Association of Clinical Research Professionals (ACRP)
ACRP is the primary resource for clinical research professionals in the pharmaceutical, biotechnology and medical device industries, and those in hospital, academic medical centers and physician office settings. ACRP was founded in 1976 to address the distinct educational and networking needs of research nurses and others who supported the work of clinical investigations. With its own professional society came the recognition of a new distinctive profession — that of the clinical researcher. More than 30 years later, ACRP is a global association comprised of more than 20,000 individuals in over 60 countries dedicated to clinical research and development. ACRP is headquartered in Alexandria, Virginia-USA, with an additional office in Windsor, U.K.
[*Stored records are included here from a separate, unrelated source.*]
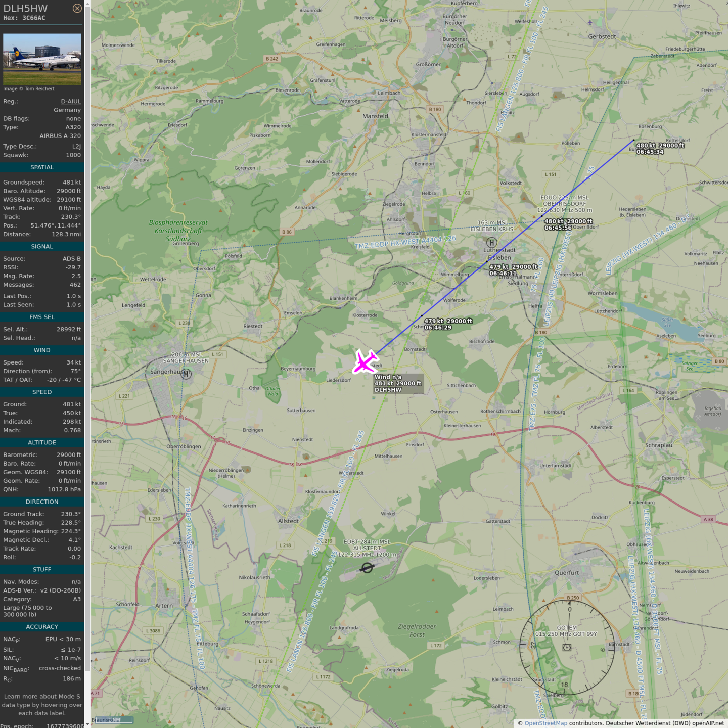728x728 pixels.
Task: Click the Sangerhausen heliport H icon
Action: pyautogui.click(x=186, y=374)
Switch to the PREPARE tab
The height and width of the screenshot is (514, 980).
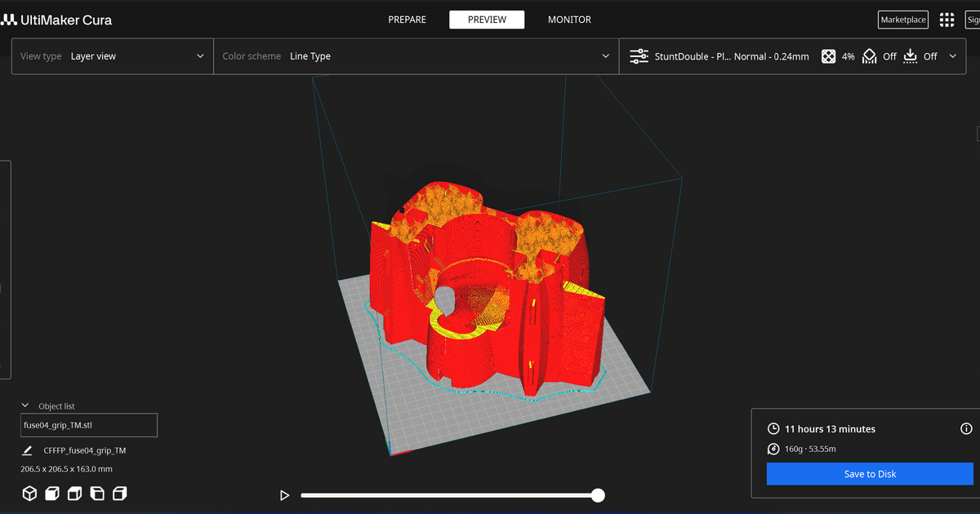pos(407,19)
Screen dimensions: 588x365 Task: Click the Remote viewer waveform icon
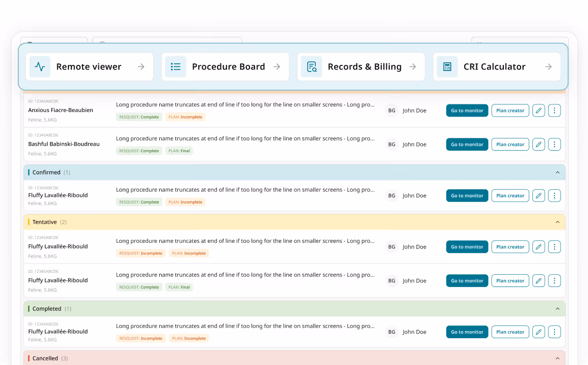40,66
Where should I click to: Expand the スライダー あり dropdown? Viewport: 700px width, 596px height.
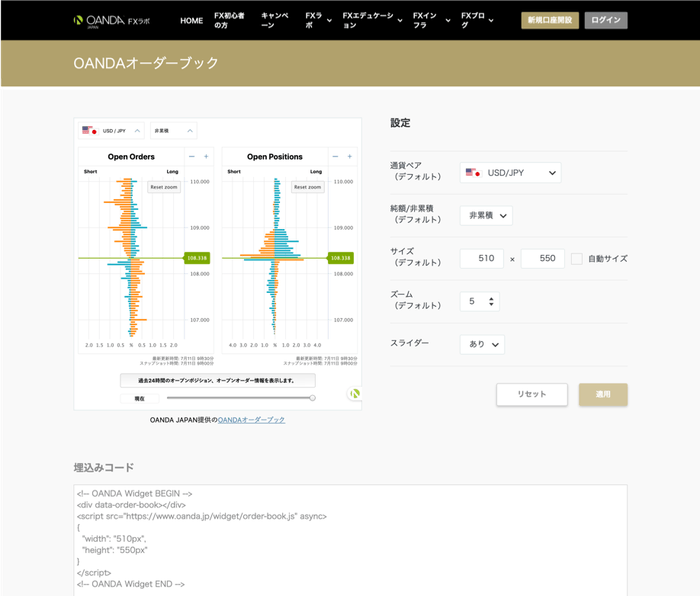pos(482,344)
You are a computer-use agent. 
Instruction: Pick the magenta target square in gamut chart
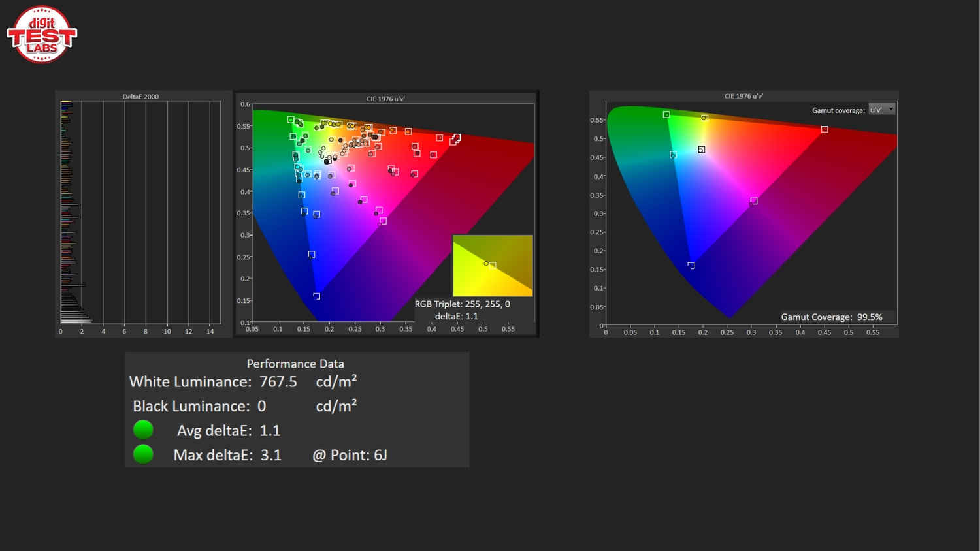point(754,201)
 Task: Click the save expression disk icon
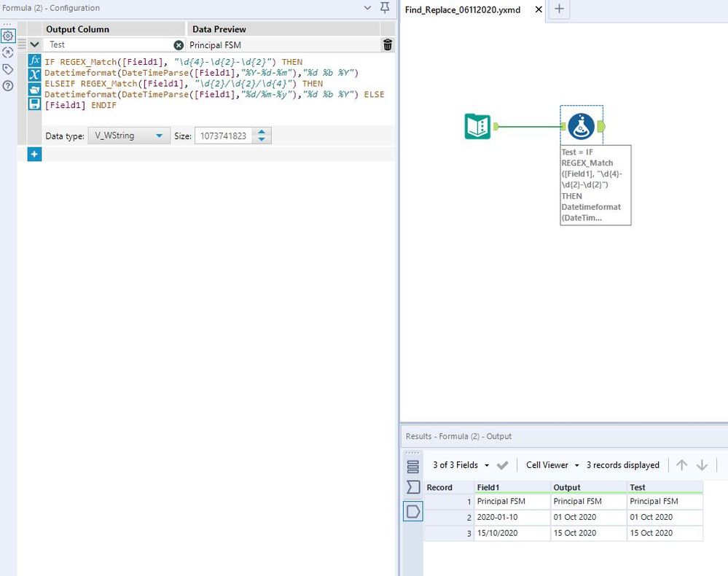tap(34, 104)
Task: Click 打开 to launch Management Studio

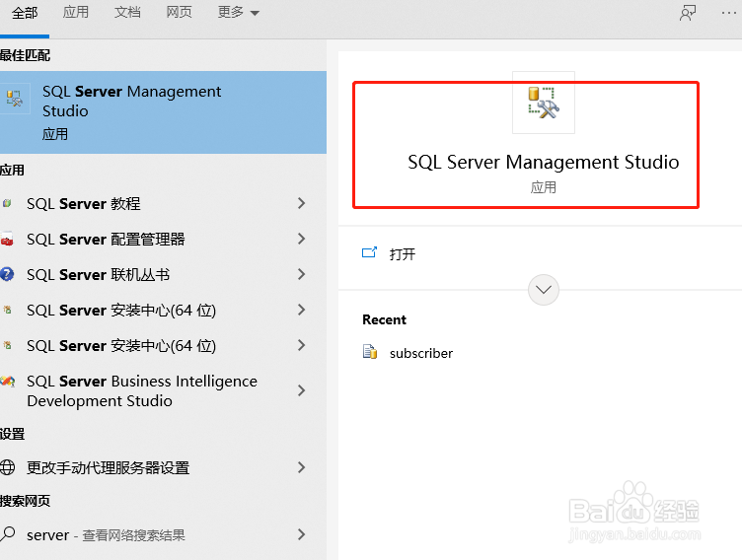Action: 403,254
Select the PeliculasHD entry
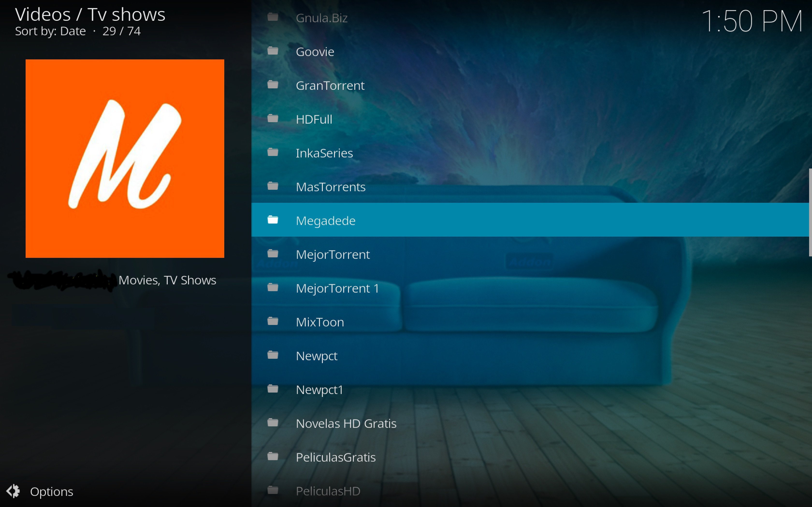The width and height of the screenshot is (812, 507). tap(530, 491)
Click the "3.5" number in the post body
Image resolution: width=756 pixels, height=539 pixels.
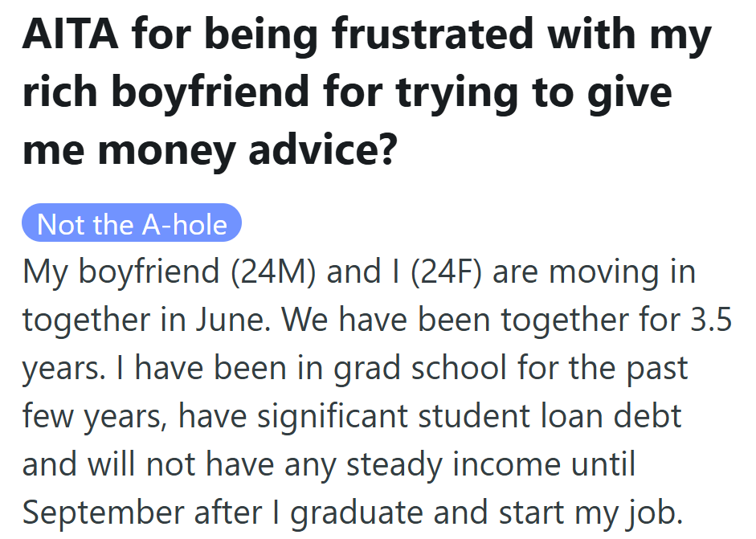pyautogui.click(x=711, y=320)
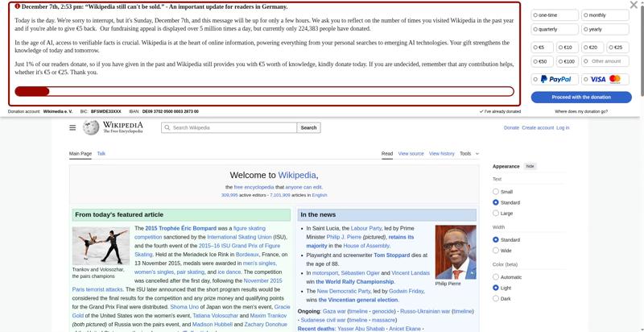Click the red info icon in banner
This screenshot has height=332, width=644.
point(18,6)
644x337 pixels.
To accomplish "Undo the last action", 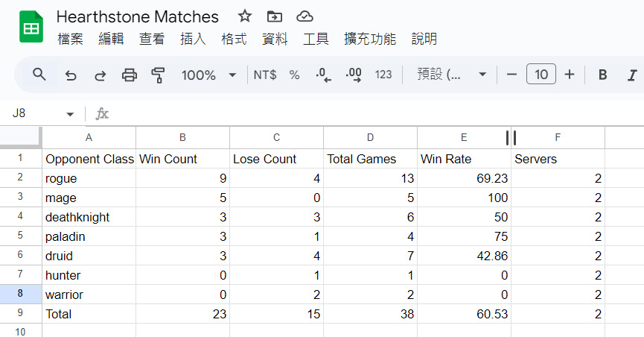I will (71, 75).

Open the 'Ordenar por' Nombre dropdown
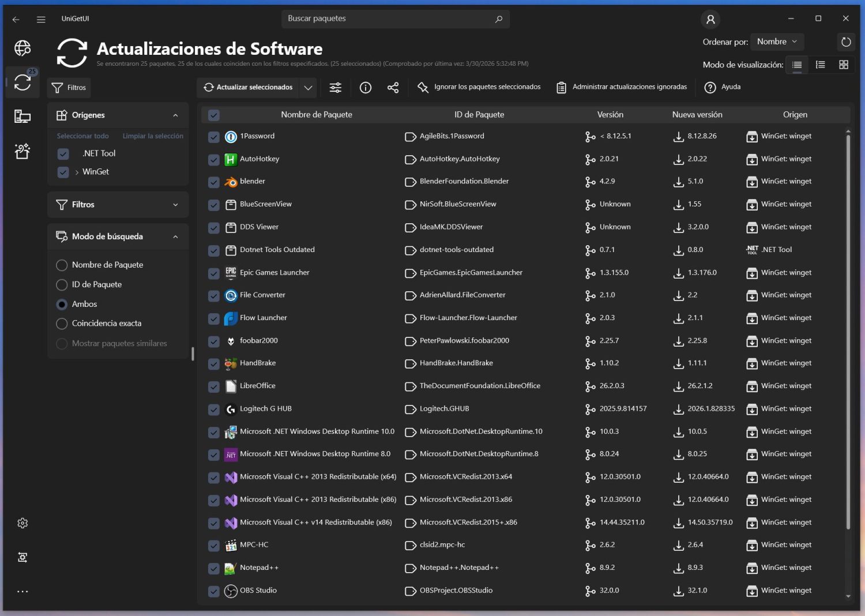coord(777,42)
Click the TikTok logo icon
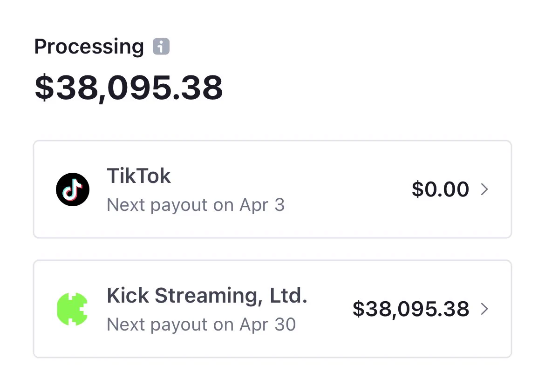Viewport: 545px width, 392px height. coord(73,189)
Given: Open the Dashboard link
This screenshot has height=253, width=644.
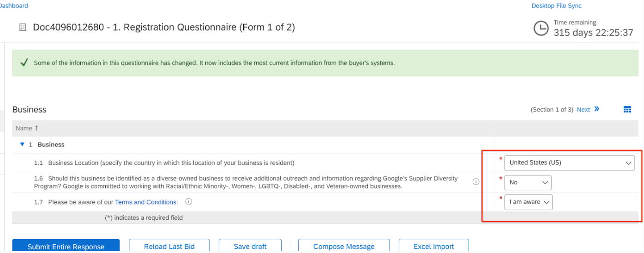Looking at the screenshot, I should click(x=14, y=6).
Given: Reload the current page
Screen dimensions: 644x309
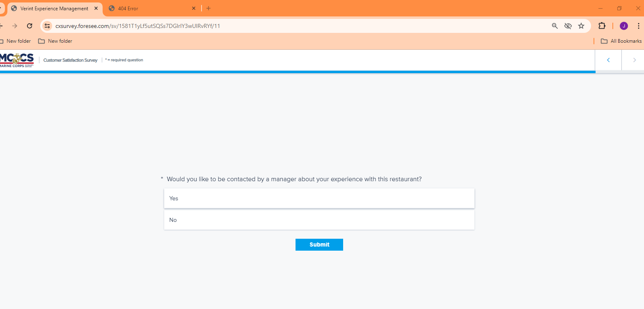Looking at the screenshot, I should tap(30, 26).
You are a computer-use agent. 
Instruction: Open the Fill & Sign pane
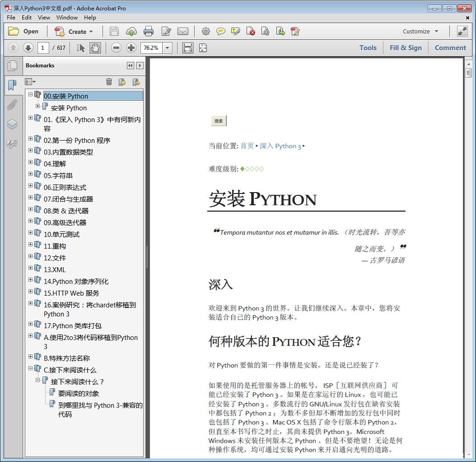click(406, 47)
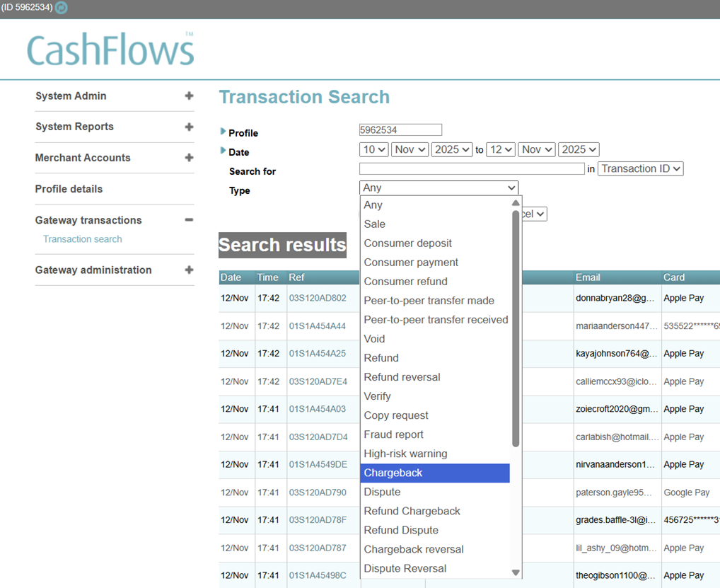The image size is (720, 588).
Task: Expand Gateway administration with its plus icon
Action: [x=189, y=270]
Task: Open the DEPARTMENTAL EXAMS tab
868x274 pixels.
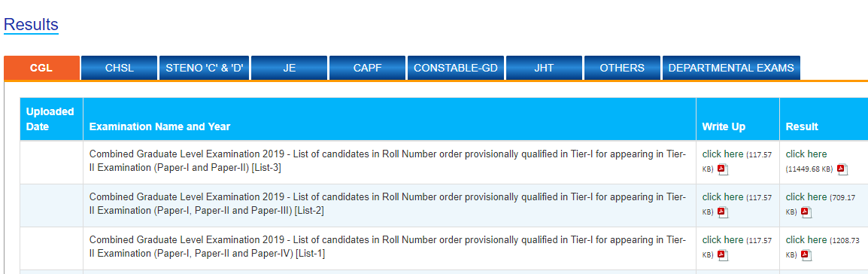Action: (731, 68)
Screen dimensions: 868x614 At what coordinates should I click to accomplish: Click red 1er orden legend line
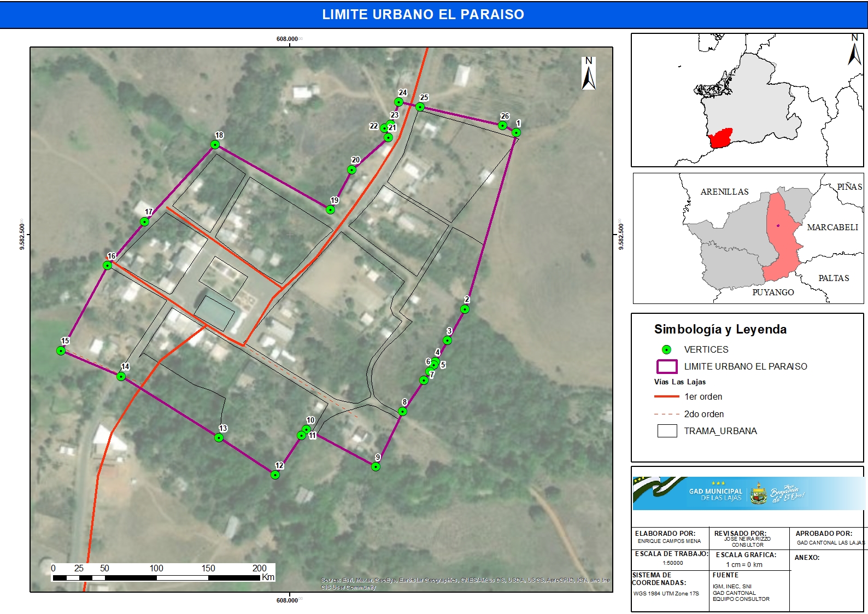[x=666, y=396]
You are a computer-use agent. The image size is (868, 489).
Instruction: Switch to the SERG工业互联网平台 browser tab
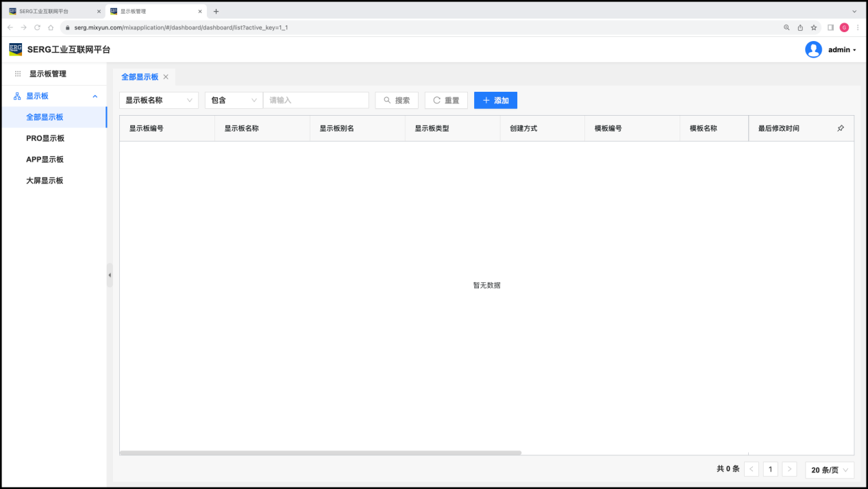48,11
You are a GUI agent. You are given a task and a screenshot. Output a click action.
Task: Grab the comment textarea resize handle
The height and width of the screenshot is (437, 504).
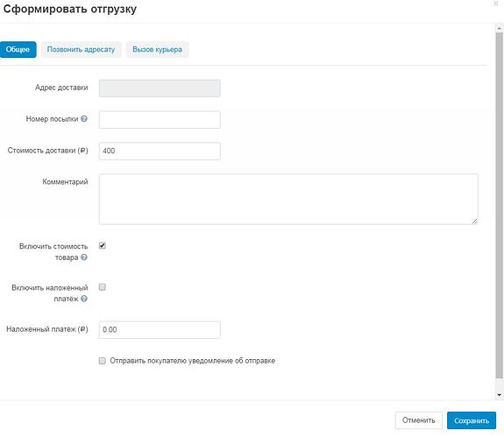[x=475, y=222]
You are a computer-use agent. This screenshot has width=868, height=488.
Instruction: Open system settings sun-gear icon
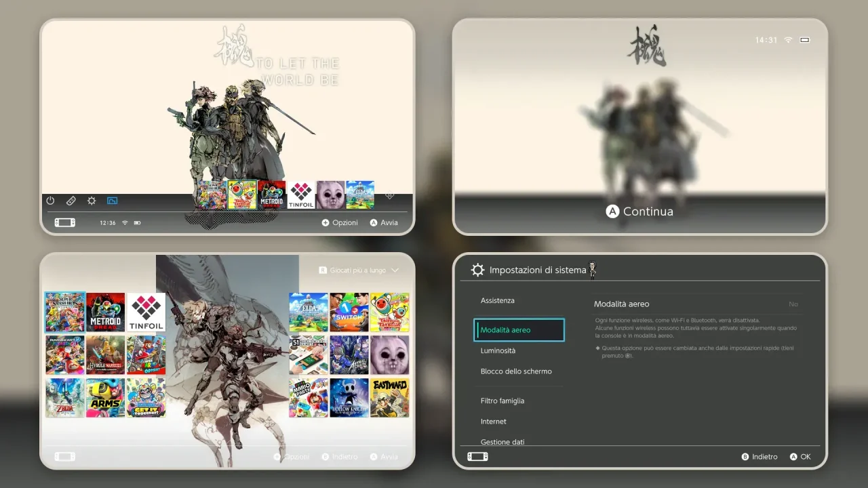[x=92, y=201]
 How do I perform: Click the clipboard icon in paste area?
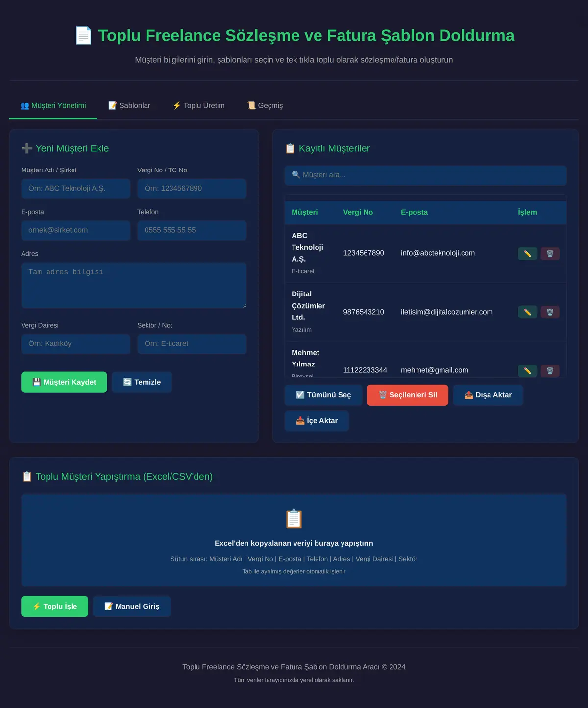(294, 518)
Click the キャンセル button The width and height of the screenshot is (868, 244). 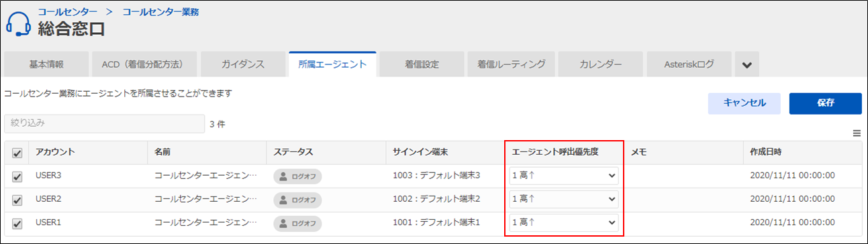[x=744, y=103]
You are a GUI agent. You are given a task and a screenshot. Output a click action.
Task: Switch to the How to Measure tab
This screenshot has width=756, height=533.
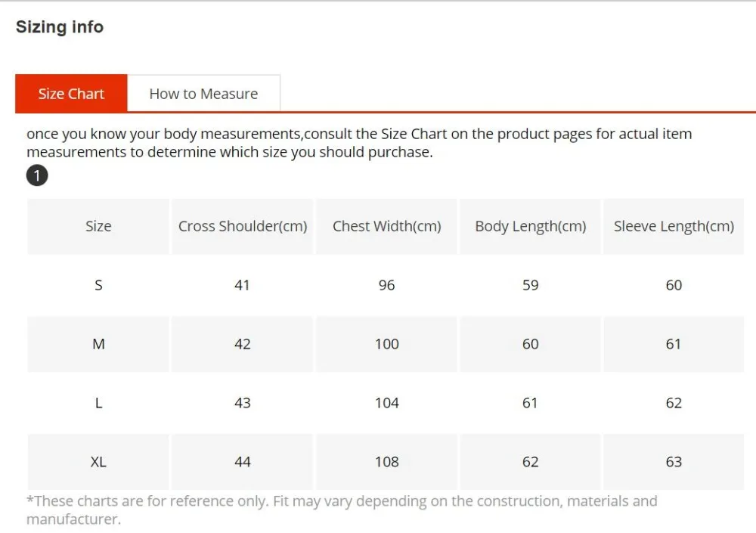point(203,94)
Society for Clinical Data Management
The Society for Clinical Data Management was established in 1994 to advance the discipline of clinical data management and promote excellence and quality among clinical data managers and related professionals. SCDM has more than 2,600 members and is considered the industry leader in professional development resources.
SCDM’s Certified Clinical Data Manager (CCDM®) program sets the standard for quality in clinical research labs across the United States and around the world. . SCDM’s Good Clinical Data Management Practices (GCDMP) program establishes best practices for all facets of clinical data management and is the resource of choice for CDM professionals.
Association for Clinical Data Management (ACDM)
The Association for Clinical Data Management (ACDM) was founded in 1987. We have a large, diverse membership and aim to lead the development and appreciation of the essential activities of the Clinical Data Management profession.
ACDM provides explicit settings for the membership to develop standards within the profession. We also seek to enhance the individual skills, knowledge and professional development of our members. The intent is to equip them to participate more effectively in the mainstream of drug development.
ACDM is an independent, nonprofit making organization with an international perspective.
Indian Society for Clinical Research(ISCR)
Indian Society for Clinical Research is an association of clinical research professionals registered under the Societies Registration Act (1860) India. The Society brings together all those who are engaged in clinical research activities in India and provides a forum for exchange of information and learning. ISCR aims to build awareness of clinical research as a specialty in India and to facilitate its growth in the country while helping to evolve the highest standards of quality and ethics.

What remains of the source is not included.